Life Principle #3 - In the life with God of any person or community there will be certain pivotal events or times of remarkable encounter with the Transcendent . . . with the Wholly Other, with God. These events need to be noted, memorialized and recalled regularly.

Unknown-3Exodus 14:19-31, plus some verses from chapter 15 are prayed/sung and celebrated every day by praying Jews-this is an event that is so significant in the Jewish people’s communal formation and consciousness, and so central to their relationship with God that it is memorialized and celebrated every day.

Look at what Wikipedia says about this!

The Song of the Sea (Hebrew: Shirat HaYam, also known as Az Yashir Moshe) is a poem that appears in the Book of Exodus of the Hebrew Bible, at Exodus 15:1-18. It is followed in verses 20 and 21 by a much shorter song sung by Miriam and the other women. The Song of the Sea was reputedly sung by the Israelites after they crossed the Sea of Reeds in safety, and celebrates the destruction of the Egyptian army during the crossing, and looks forward to their future conquest of Canaan.

The poem is included in Jewish prayer books, and recited daily in the morning shacharit services. . . .

The poem forms part of parshat Beshalach. It is one of only two sections of the Sefer Torah that is written with a different layout from the normal simple columns. The layout is similar to bricks in a wall (see picture): the alternating words are supposed to represent the two walls of the split sea with Israel walking down the middle.  (The other section written differently is the Song of Moses at the end of Deuteronomy, in parshat Ha'azinu.)

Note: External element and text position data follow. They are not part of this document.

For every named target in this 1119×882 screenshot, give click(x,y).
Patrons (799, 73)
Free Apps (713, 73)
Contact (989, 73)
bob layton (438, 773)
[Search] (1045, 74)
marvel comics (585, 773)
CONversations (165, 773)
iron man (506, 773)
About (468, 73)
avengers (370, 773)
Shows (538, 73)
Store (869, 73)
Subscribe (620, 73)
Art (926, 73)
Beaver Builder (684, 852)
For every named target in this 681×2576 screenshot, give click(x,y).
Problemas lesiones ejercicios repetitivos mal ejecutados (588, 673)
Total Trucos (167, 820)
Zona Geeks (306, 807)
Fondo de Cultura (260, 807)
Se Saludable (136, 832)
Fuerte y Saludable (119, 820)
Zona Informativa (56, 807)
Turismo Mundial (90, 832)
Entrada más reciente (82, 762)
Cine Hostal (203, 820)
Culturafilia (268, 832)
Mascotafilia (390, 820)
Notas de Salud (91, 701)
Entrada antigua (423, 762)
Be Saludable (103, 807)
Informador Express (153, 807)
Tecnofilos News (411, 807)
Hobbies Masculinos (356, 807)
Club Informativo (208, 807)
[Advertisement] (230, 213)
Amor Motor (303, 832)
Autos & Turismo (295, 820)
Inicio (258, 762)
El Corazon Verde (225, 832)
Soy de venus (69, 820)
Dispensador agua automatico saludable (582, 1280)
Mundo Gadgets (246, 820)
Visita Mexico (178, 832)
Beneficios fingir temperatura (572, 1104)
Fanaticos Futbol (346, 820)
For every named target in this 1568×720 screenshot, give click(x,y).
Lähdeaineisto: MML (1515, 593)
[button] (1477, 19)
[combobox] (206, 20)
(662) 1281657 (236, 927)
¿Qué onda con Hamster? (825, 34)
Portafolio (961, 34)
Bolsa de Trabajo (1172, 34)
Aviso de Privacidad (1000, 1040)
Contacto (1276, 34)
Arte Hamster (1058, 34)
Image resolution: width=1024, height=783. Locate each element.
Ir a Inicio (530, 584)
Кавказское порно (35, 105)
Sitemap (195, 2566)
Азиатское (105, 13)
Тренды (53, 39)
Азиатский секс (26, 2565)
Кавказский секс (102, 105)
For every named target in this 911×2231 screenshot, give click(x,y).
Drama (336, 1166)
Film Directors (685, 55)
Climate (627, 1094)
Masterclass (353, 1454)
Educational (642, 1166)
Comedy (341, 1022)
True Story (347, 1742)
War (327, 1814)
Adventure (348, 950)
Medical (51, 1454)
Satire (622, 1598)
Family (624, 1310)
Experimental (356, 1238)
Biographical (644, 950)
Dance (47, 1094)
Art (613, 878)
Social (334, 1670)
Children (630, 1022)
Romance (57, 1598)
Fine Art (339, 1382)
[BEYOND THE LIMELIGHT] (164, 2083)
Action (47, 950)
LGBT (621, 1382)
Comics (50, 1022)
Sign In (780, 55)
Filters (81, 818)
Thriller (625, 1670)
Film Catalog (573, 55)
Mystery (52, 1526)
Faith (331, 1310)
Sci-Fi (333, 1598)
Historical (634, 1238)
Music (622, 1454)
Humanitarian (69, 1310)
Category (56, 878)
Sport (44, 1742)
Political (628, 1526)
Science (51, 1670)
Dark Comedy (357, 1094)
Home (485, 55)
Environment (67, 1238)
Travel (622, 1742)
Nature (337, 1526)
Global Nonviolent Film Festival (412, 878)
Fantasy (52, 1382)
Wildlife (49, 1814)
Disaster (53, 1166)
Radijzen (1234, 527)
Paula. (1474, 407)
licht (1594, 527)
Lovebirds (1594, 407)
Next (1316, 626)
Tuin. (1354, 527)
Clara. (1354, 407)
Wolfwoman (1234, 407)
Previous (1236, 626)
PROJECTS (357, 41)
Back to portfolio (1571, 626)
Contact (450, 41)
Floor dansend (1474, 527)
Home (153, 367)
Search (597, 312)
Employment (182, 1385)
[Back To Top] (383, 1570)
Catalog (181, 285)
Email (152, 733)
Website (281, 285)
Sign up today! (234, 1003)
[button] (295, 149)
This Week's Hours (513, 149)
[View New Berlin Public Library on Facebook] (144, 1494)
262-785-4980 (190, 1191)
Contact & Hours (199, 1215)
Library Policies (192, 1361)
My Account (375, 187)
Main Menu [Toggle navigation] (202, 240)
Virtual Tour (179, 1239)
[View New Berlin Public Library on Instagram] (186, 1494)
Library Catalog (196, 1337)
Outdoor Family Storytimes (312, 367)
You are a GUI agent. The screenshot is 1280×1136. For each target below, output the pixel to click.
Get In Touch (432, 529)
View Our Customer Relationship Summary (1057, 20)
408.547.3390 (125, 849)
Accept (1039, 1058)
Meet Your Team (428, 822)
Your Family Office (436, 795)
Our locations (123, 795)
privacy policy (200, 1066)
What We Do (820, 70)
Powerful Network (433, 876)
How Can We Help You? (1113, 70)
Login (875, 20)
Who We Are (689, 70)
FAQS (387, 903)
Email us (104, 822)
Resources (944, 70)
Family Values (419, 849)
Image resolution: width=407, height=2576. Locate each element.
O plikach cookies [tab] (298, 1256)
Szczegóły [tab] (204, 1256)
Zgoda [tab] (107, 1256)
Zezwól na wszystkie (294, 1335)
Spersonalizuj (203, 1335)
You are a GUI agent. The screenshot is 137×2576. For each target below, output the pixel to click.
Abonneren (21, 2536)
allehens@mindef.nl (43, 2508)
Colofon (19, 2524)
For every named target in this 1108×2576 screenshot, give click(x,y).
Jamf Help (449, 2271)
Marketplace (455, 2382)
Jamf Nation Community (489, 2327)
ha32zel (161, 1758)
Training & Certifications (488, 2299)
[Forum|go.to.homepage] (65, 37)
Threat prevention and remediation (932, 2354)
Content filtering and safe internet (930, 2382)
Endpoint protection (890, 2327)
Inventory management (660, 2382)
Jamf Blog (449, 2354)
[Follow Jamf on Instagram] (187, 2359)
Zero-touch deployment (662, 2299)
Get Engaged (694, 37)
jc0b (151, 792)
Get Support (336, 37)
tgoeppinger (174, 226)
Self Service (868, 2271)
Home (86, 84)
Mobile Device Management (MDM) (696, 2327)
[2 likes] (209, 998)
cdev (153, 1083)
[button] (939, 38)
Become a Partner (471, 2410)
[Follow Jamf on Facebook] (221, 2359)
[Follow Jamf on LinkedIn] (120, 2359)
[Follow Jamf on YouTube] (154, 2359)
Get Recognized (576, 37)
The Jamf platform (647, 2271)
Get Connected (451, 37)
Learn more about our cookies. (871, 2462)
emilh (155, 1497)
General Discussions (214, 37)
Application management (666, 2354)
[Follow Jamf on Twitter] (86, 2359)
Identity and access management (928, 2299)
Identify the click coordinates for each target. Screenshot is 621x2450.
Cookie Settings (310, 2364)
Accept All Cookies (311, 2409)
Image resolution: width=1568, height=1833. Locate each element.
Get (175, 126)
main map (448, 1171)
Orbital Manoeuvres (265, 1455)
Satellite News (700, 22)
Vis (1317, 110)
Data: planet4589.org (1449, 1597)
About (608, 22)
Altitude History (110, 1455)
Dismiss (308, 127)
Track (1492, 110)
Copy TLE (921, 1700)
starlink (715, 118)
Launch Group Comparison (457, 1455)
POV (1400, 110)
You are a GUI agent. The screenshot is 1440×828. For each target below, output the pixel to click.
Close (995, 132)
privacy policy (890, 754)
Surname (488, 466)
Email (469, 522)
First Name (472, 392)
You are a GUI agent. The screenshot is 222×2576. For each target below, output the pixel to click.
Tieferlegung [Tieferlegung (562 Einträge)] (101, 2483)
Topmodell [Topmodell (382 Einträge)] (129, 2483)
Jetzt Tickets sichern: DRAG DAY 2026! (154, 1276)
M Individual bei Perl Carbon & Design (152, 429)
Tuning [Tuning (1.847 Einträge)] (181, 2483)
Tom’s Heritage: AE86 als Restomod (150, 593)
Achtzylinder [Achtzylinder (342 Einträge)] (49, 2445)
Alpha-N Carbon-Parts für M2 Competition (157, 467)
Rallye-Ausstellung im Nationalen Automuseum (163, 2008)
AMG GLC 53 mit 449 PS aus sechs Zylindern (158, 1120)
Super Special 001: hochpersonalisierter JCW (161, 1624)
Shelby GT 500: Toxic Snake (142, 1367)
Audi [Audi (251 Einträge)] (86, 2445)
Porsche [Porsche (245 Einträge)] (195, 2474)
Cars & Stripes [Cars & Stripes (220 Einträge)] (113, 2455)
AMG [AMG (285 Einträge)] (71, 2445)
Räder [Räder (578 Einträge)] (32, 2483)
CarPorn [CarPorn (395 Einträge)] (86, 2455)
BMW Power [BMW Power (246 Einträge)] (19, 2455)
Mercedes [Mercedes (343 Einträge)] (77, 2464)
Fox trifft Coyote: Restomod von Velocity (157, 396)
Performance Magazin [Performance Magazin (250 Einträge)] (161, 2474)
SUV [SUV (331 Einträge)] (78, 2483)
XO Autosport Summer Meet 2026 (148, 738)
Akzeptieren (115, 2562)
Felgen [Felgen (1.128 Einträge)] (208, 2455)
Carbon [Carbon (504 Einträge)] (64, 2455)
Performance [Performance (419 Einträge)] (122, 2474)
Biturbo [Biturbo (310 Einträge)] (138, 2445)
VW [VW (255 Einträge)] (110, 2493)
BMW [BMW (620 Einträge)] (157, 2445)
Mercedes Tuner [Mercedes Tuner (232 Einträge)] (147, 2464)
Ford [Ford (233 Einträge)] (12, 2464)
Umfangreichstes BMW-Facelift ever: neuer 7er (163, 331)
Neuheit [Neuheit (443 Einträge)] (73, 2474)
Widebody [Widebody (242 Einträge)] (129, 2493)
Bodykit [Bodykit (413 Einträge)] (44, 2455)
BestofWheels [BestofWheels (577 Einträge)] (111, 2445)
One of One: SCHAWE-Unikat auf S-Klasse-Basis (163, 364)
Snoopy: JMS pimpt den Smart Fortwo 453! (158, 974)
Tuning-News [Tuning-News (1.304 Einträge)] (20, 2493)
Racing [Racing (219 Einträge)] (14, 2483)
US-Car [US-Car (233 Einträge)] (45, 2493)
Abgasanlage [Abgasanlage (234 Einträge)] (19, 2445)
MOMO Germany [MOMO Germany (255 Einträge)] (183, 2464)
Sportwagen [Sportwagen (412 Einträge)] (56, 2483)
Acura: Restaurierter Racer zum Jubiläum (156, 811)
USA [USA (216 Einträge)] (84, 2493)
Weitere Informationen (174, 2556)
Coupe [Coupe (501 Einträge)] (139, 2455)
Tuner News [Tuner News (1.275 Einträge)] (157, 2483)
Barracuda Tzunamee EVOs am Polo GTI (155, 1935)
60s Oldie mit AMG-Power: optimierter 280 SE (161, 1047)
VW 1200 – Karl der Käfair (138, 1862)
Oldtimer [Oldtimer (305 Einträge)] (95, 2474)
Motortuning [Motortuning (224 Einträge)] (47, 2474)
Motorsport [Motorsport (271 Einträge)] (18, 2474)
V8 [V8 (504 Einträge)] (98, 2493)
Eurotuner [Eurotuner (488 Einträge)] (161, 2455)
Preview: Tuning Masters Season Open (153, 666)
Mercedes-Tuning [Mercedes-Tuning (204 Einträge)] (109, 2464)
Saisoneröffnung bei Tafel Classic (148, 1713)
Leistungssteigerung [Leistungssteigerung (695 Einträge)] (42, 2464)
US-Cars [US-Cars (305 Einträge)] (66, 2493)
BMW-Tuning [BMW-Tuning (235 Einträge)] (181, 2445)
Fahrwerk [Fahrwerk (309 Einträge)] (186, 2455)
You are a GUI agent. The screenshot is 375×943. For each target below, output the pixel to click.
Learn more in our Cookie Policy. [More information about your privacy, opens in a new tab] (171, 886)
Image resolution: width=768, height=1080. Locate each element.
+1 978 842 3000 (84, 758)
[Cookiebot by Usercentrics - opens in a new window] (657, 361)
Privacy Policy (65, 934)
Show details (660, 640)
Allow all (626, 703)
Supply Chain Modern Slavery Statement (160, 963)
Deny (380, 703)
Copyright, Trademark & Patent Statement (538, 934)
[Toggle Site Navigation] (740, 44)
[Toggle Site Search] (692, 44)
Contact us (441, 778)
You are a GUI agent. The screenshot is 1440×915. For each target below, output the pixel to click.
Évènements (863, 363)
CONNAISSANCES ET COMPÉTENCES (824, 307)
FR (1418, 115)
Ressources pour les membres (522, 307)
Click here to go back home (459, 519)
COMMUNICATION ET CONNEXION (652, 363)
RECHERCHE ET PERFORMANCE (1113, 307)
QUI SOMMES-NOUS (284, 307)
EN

In his book on The Sabbath, Rabbi Abraham Joshua Heschel, z’l, names these three things about Judaism, time and ritual, that help us appreciate how intrinsic celebrations and other ways of marking differences in the flow of time are in biblical and Jewish consciousness.

1)    Judaism is a religion of time aiming at the sanctification of time.  Unlike the space-minded man to whom time is unvaried, iterative, homogeneous, to whom all hours are alike, qualitiless, empty shells, the Bible senses the diversified character of time.  There are no two hours alike.  Every hour is unique and the only one given at the moment, exclusive and endlessly precious" [8]

2)    "Judaism teaches us to be attached to holiness in time. To be attached to sacred events, to learn how to consecrate sanctuaries that emerge from the magnificent stream of the year. The Sabbaths are our great cathedrals; and our Holy of Holies is a shrine that neither the Romans nor the Germans were able to burn; a shrine that even apostasy cannot easily obliterate…" [8].

3)    "Jewish ritual may be characterized as the art of significant forms of time, as architecture of time" [8].

In view of all this, we would do well to take as an example of how not to live and mark the times of our lives from this passage in Shakespeare's Macbeth:

Tomorrow, and tomorrow, and tomorrow,

Creeps in this petty pace from day to day,

To the last syllable of recorded time;

And all our yesterdays have lighted fools

The way to dusty death. Out, out, brief candle!

Life's but a walking shadow, a poor player

That struts and frets his hour upon the stage

And then is heard no more. It is a tale

Told by an idiot, full of sound and fury

Signifying nothing. — Macbeth (Act 5, Scene 5)

These are the words of someone for whom life has lost meaning, and time has lost its shape. Don’t let this happen to you! Don’t let your life go by without times of mourning and times of celebration: take time to mourn, take time to celebrate—take time, or lose it.  Mourn the death of friends, mourn the death of pets, mourn the death of dreams and hopes and things of which you dreamed. Take time to experience the pain and to learn lessons for life as you will live it henceforth. And celebrate all kinds of things, mark them.  Your life is time—pay attention to the times of your life, and the life of the people of God.

Or would you rather wind up like Macbeth?